[Text segment]

◇ ◇ ◇

Paul Joyce

Paul Joyce. Photo courtesy of the University of Idaho

It is with great sorrow that we share news of the death of Dr. Paul Joyce. Paul passed away in a car accident on April 22, 2016. He has been a friend, a colleague and a mentor to many at the University of Idaho and in the broader scientific community.

Paul toiled happily in probability theory and mathematical statistics, and was especially known for his work in population genetics, phylogenetics, and modeling experimental evolution. He delighted in seeing friends and colleagues at conferences and other venues, and always had plenty of funny stories to share. He loved politics, history, poker, and telling math jokes. He couldn’t spell—once repeatedly using in a grant proposal an alternative spelling of the word “assess.” The bonds he had with his wife and son were deep and lively, and they were often part of the stories he would tell. They, of course, also had plenty of funny stories to tell of Paul, often involving one of his frequent excursions into “math mode.”

◇ ◇ ◇

[Work instruction A]
Copy out the part of the memorial about Paul Joyce starting with "Paul Joyce. Photo" and going on through "broader scientific community.".
[Work instruction B]
Pick up the memorial about Paul Joyce after its last sentence and write what comes next.

[Information given]
◇ ◇ ◇

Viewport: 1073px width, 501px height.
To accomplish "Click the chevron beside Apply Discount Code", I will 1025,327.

◇ ◇ ◇

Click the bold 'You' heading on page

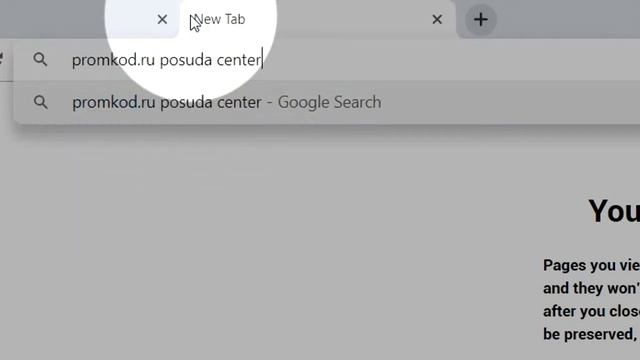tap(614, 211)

◇ ◇ ◇

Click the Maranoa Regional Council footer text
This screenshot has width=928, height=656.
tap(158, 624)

◇ ◇ ◇

[Result A]
Paul Joyce. Photo courtesy of the University of Idaho

It is with great sorrow that we share news of the death of Dr. Paul Joyce. Paul passed away in a car accident on April 22, 2016. He has been a friend, a colleague and a mentor to many at the University of Idaho and in the broader scientific community.

[Result B]
Paul Joyce held both BS and MS degrees in Mathematics from Montana State University, and a PhD, also in Mathematics, from the University of Utah. He joined the faculty of the University of Idaho in 1991 and was appointed as the dean of the college of Science in 2013. During his tenure at the University of Idaho he also served as the director of the Bioinformatics and Computational Biology Program and as chair of the Faculty Senate.

Paul received multiple honors from the University of Idaho, including three Alumni Awards for Academic Excellence, the College of Science Distinguished Faculty Award, a Graduate Faculty Mentoring Award, and the University Distinguished Professor Award.

Paul is survived by his wife Jana and their son Andrew. Mathematics, Statistics, Computational Biology and the whole scientific community has lost a leader who put the wellbeing of others ahead of his own, mentored many, and contributed much to science and the University community.